The study only occurred at four primary healthcare facilities within Riyadh, Saudi Arabia: Alsulimania, Alwady, Alyasmin, and Alsahafah. Therefore, it was geographically limited. This may make it more difficult to generalize the results to other populations. Furthermore, it only included those individuals (patients, family members, and visitors) who visited the facilities within the study’s period of implementation. This also makes the resulting data challenging to generalize. Also, because most participants were male, employed, held college or university degrees, extra caution should be exercised in extrapolating our findings to the entire Saudi population.
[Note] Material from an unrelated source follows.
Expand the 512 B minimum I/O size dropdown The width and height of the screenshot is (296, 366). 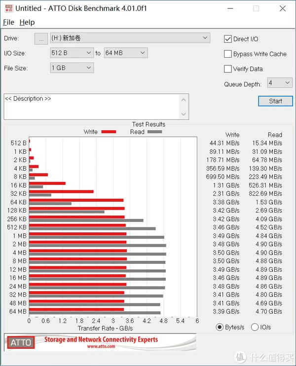pos(72,53)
Unlike earlier studies, this study was conducted during a respiratory pandemic caused by Corona Virus Disease-2019 (COVID-19). This may bias the results in favor of certain directions. Moreover, the cross-sectional design of the study precludes the causality.

Recommendations

For individuals in Saudi Arabia, receiving the seasonal influenza vaccination is an effective and safe way to limit the burden of the disease. However, as recent research shows, vaccination coverage is still suboptimal in the country, with KAPs factors being associated with vaccination rates. According to our findings and those of Ermenlieva et al. (2019), when individuals lack information and a negative attitude, they are less likely to receive vaccination; therefore, having sufficient knowledge and a positive attitude are positively correlated with being vaccinated [28]. By increasing education regarding influenza and vaccinations, people in Saudi Arabia will become more informed regarding the potential benefits of vaccination as well as the consequences of not being immunised. Along with the flu vaccine campaign, a systematic public awareness programme on seasonal influenza and influenza vaccinations are advised to be undertaken yearly. Furthermore, HCWs are advised to discuss with their patients the importance of getting a flu vaccine regularly, particularly for those at risk. This will also shape attitudes and perceptions, hopefully resulting in a more positive perspective regarding influenza vaccinations.

Conclusion

By questioning patients, family members, and visitors attending primary healthcare centers in Riyadh city throughout the implementation period, this study found that those who lacked knowledge regarding seasonal influenza, or the influenza vaccine were more likely not only to have negative attitudes and perceptions regarding the vaccine but also not to receive one. Roughly half of the respondents showed positive attitudes regarding immunisation, meaning that half had pessimistic viewpoints, attributing these to adverse side effects; furthermore, even those with optimistic beliefs about vaccinations still mistakenly believed they did not need them (i.e., they had other protections). This indicates a significant knowledge gap in Riyadh’s citizens, necessitating educational strategies to inform them of the overwhelming benefits of immunisation. As this study concludes, respondents with more accurate, reliable knowledge enjoyed associated positive attitudes and were subsequently more likely to be vaccinated. These are encouraging findings, indicating numerous advantages for Riyadh in improving education and informing citizens about influenza and influenza vaccinations.